Your assignment ▸ Within the records below, reproduce without change the lines from the line that has "At what coordinates should I click to accomplish: Click the New" through the line that has "Open the About", and only those.

Provided data ▸

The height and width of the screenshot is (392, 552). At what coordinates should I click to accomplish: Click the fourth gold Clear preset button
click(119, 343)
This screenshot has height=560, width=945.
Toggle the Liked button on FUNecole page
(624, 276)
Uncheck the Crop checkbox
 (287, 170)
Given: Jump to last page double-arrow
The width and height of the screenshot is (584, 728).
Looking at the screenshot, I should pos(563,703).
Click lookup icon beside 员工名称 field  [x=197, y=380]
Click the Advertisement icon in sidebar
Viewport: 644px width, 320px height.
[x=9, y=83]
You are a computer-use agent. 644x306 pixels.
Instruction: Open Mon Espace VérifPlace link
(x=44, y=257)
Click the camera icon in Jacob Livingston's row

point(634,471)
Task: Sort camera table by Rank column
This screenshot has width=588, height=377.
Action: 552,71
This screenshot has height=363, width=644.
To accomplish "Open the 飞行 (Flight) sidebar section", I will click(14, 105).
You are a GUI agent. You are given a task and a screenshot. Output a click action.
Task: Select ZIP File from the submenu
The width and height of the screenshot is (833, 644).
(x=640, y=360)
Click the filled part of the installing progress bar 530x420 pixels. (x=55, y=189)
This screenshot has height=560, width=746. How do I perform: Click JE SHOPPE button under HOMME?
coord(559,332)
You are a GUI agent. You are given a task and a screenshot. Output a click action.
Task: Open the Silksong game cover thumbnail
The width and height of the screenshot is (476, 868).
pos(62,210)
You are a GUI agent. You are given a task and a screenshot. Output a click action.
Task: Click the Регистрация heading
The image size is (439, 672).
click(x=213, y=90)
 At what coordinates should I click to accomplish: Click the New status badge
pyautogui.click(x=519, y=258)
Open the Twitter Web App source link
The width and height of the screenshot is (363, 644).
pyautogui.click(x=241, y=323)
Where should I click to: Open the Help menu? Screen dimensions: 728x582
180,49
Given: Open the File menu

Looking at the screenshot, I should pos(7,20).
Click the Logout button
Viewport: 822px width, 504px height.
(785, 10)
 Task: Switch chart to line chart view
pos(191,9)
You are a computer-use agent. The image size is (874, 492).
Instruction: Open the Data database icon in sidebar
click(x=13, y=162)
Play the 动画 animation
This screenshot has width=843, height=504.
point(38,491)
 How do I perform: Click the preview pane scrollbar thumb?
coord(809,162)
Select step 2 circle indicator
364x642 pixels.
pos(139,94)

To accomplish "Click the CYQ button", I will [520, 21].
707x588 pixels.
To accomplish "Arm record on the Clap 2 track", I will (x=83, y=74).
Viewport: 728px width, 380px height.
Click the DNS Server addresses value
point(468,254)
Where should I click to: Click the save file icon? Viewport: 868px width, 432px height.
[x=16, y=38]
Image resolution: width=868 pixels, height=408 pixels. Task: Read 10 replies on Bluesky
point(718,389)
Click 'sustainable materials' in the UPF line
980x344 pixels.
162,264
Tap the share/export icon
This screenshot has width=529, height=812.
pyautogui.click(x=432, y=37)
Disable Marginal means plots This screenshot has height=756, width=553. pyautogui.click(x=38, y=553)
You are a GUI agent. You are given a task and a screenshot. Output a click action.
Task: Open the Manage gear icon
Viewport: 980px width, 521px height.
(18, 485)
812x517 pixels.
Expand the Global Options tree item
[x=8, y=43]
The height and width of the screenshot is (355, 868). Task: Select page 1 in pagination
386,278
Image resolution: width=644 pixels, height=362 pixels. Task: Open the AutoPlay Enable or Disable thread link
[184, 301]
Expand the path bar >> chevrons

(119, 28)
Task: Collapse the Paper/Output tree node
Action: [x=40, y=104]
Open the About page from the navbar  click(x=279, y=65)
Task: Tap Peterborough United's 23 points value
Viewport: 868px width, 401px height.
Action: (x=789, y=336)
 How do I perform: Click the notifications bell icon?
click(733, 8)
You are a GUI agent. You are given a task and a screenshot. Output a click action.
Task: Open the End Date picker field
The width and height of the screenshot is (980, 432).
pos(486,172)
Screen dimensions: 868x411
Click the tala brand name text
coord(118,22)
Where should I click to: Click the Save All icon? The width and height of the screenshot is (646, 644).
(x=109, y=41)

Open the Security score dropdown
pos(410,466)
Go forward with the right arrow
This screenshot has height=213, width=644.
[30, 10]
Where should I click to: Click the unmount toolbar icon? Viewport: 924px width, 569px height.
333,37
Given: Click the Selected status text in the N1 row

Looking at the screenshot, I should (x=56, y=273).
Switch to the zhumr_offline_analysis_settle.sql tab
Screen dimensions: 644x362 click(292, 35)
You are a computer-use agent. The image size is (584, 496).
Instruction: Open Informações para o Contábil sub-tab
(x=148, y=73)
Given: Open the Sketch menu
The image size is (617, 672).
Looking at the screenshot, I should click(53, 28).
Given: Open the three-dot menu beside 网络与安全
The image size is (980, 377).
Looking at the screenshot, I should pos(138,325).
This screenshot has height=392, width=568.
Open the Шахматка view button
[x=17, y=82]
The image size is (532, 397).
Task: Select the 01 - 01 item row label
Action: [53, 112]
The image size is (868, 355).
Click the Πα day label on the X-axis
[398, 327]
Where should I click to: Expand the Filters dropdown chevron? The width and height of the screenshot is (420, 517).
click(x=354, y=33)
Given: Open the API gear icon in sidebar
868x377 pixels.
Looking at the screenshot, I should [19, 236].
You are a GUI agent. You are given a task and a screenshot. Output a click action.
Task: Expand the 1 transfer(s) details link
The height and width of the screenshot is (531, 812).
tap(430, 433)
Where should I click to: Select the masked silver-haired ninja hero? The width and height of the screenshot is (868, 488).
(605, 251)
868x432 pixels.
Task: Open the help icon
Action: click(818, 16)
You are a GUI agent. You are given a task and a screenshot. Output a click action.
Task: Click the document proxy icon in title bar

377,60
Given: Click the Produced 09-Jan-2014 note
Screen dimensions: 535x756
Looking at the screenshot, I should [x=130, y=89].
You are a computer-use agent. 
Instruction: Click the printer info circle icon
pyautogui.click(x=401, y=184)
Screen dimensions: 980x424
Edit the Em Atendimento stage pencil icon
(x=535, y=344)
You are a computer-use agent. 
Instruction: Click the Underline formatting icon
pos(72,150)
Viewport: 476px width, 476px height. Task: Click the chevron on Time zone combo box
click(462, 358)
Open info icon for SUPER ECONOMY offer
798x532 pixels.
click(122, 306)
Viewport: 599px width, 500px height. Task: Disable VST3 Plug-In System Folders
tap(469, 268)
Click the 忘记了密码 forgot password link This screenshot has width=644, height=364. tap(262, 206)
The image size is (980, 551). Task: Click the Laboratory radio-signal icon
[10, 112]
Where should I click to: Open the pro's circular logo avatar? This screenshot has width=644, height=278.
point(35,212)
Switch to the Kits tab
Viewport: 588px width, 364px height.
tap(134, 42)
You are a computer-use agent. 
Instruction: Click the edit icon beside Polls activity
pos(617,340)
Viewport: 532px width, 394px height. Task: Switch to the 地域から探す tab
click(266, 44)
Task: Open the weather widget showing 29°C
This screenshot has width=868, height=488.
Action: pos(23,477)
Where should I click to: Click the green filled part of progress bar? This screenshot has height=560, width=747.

Response area ▸
 At what coordinates should I click to accomplish: Click the New status badge
pyautogui.click(x=519, y=258)
Open the Twitter Web App source link
The width and height of the screenshot is (363, 644).
pyautogui.click(x=241, y=323)
Where should I click to: Open the Help menu? Screen dimensions: 728x582
180,49
Given: Open the File menu

Looking at the screenshot, I should pos(7,20).
Click the Logout button
Viewport: 822px width, 504px height.
(785, 10)
 Task: Switch chart to line chart view
pos(191,9)
You are a computer-use agent. The image size is (874, 492).
Instruction: Open the Data database icon in sidebar
click(x=13, y=162)
Play the 动画 animation
This screenshot has width=843, height=504.
point(38,491)
 How do I perform: Click the preview pane scrollbar thumb?
coord(809,162)
Select step 2 circle indicator
364x642 pixels.
pos(139,94)

To accomplish "Click the CYQ button", I will [520, 21].
707x588 pixels.
To accomplish "Arm record on the Clap 2 track", I will (x=83, y=74).
Viewport: 728px width, 380px height.
Click the DNS Server addresses value
point(468,254)
Where should I click to: Click the save file icon? Viewport: 868px width, 432px height.
[x=16, y=38]
Image resolution: width=868 pixels, height=408 pixels. Task: Read 10 replies on Bluesky
point(718,389)
Click 'sustainable materials' in the UPF line
980x344 pixels.
162,264
Tap the share/export icon
This screenshot has width=529, height=812.
pyautogui.click(x=432, y=37)
Disable Marginal means plots This screenshot has height=756, width=553. pyautogui.click(x=38, y=553)
You are a GUI agent. You are given a task and a screenshot. Output a click action.
Task: Open the Manage gear icon
Viewport: 980px width, 521px height.
(18, 485)
812x517 pixels.
Expand the Global Options tree item
[x=8, y=43]
The height and width of the screenshot is (355, 868). Task: Select page 1 in pagination
386,278
Image resolution: width=644 pixels, height=362 pixels. Task: Open the AutoPlay Enable or Disable thread link
[184, 301]
Expand the path bar >> chevrons

(119, 28)
Task: Collapse the Paper/Output tree node
Action: [x=40, y=104]
Open the About page from the navbar  click(x=279, y=65)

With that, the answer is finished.